▶ **MATERIAL**:
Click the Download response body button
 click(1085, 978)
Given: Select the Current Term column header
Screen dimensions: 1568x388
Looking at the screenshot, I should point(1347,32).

▶ **WHAT YOU SHOULD DO**: Extract each of the items above, reproducing every line without any change.

▶ **RESULT OF THIS EXERCISE**:
Click the Download response body button
 click(1085, 978)
Given: Select the Current Term column header
Screen dimensions: 1568x388
Looking at the screenshot, I should point(1347,32).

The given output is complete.